Vem de dentro, vem de mim...

terça-feira, 30 de novembro de 2010



Na construção interior nem todas as pedras são iguais. Há pedras mais importantes que outras. E todos temos aquelas pedras que guardamos de forma especial por fazerem todo o sentido na nossa construção.






Algumas estão porque se impõem com razão, outras estão porque sim, outras ainda porque não mas não se retira nem com ferros, outras ficaram por compaixão e outras estão, não pela sua importância mas pelo que representam, porque estão ligadas a momentos fortes da vida.






Também há aquelas que não deviam estar, que nunca deviam ter sido colocadas ali, nunca se lhes devia ter dado autorização para integrarem a nossa construção pessoal. Tudo no fundo é passageiro e relativo, só não é relativa a escolha que fazemos.
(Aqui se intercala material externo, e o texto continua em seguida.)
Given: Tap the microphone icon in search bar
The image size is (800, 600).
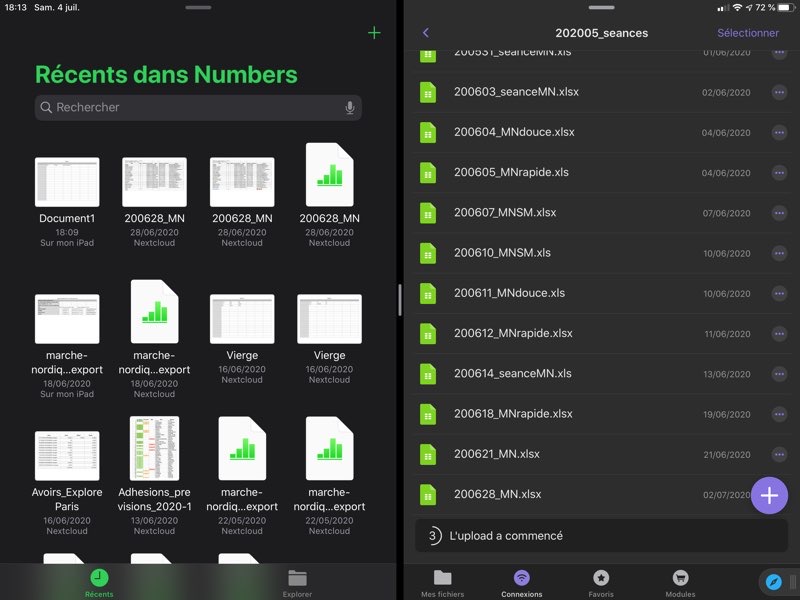Looking at the screenshot, I should click(350, 108).
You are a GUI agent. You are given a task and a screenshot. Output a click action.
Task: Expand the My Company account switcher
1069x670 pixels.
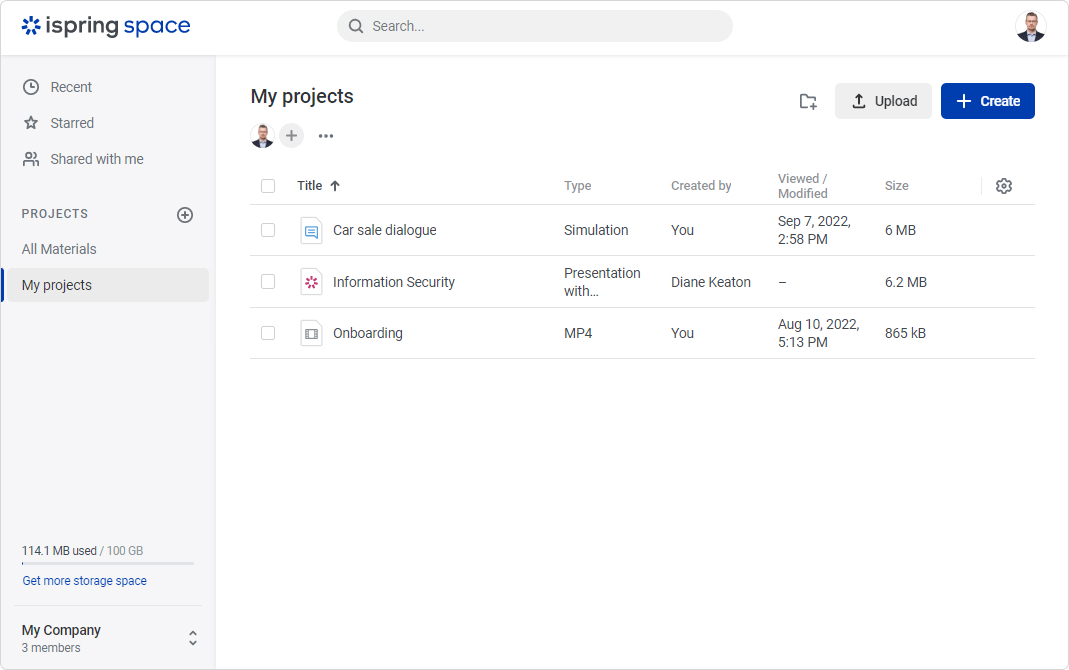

Quer dizer, não é relativo que tome o primeiro lugar aquela pedra que não devia ter entrado na construção. Não devia ter o primeiro lugar a pedra desajustada que estraga toda a construção. Não devia ter primazia a pedra que não vem para construir.

Quando a minha escolha recai sobre estas pedras tudo fica ameaçado, eu em primeiro lugar e logo a seguir toda a minha vida. É preciso saber escolher a pedra fundamental, dizem é é a pedra rejeitada. Aquela que rejeitamos em primeiro lugar é a que se torna fundamental e que teremos que ir buscar se queremos suter toda a construção.